Pues bien: se me ocurre que el averno que se supone es el agujero negro que todo se lo traga y no deja salir ni la luz, y solo hasta ahora hemos podido ver por la enorme distancia en que se encuentra de la Tierra, admite una comparación en este descaecido país con la actividad política de derecha fanática y ultramontana que nos ha mangoneado durante más de 150 años, convirtiéndonos en un infierno de violencia y destrucción como resultado de la división y la incitación al odio que ha hecho permanentemente para que nos matemos inútilmente, mientras se ha repartido el poder con la misma voracidad insaciable del agujero negro para el aseguramiento de sus privilegios en medio del desangre y la ruina nacional.

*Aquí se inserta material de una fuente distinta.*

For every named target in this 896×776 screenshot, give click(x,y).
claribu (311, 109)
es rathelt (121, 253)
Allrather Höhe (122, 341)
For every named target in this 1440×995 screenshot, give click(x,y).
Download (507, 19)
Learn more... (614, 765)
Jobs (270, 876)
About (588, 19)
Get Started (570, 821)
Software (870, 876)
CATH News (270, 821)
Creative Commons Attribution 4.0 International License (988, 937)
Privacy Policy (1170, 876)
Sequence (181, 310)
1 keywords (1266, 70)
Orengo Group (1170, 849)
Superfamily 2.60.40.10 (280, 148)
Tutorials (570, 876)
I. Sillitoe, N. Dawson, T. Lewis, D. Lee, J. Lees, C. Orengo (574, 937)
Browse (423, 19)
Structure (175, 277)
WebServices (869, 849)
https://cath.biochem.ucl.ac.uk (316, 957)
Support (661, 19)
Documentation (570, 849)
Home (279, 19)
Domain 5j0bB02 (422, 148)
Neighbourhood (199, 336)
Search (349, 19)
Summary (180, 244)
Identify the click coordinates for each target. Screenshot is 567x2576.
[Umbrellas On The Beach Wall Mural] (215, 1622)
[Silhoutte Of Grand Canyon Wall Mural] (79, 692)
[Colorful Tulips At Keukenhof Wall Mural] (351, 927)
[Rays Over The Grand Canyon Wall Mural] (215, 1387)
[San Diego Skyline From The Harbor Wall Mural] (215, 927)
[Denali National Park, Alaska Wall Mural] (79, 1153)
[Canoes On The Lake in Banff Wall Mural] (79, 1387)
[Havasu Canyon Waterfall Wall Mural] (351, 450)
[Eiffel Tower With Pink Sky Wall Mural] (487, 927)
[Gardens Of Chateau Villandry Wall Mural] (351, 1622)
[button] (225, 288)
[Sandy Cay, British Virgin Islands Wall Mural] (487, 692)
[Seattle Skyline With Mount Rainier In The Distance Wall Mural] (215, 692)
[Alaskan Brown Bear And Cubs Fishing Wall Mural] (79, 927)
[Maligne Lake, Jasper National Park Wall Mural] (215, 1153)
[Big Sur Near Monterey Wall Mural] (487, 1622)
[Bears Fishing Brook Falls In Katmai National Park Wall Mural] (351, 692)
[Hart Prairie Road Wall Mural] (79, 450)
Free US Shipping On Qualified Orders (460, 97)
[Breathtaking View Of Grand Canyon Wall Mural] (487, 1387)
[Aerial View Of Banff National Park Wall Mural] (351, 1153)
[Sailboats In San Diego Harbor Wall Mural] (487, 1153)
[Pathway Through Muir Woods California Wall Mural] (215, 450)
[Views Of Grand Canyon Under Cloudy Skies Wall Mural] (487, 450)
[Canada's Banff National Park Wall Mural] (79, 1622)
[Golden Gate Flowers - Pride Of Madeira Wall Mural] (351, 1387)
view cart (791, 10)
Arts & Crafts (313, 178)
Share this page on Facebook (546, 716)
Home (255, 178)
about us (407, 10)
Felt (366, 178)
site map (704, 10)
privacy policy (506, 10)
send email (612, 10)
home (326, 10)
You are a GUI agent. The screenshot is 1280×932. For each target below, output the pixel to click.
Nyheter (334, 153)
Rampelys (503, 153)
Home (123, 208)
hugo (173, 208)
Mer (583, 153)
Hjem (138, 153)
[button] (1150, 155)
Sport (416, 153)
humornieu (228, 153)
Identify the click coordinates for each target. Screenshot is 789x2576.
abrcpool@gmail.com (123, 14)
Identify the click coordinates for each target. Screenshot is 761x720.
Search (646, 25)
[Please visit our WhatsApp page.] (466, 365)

Y en eso es que sigue empeñada actualmente la extrema derecha con el uribismo a la cabeza amenazando con liquidar los Acuerdos de La Habana, so capa de una paz sin impunidad pero para sus contradictores políticos, mientras la ha garantizado para la mortandad, la corrupción y la devastación que ella ha promovido en las tantas guerras que hemos padecido y por las cuales no han pagado un solo día de cárcel. Es así como después de haber fracasado en todos los intentos por tratar de dinamitar el proceso de paz y acabar con la JEP en estos estériles 9 meses de gobierno del subpresidente Duque, ahora se alistan pérfidamente para seguir instigando la división y la violencia promoviendo un incendiario referendo que nos permita continuar con la confrontación fratricida, para tratar de tragarse como el agujero negro, la esperanza de paz que anhela la mayoría del pueblo colombiano.
Y es que el malhadado referendo que lidera Herbin Hoyos, con el aval de Uribe y el partido de gobierno, lo que pretende en realidad, de concretarse, es que los electores salgan emputados a votarlo invocando la supuesta impunidad para las Farc como se hizo en el plebiscito, para instaurar una dictadura de derecha de estilo castrochavista, acabando con la JEP y las Cortes para crear una sola de bolsillo con salas especiales, donde no haya verdad y garantizar así la impunidad para los integrantes del establecimiento que cometieron los más atroces crímenes en alianza con este siniestro agujero negro que se ha tragado toda posibilidad de paz y progreso para seguir imperando en medio de la corrupción y la violencia.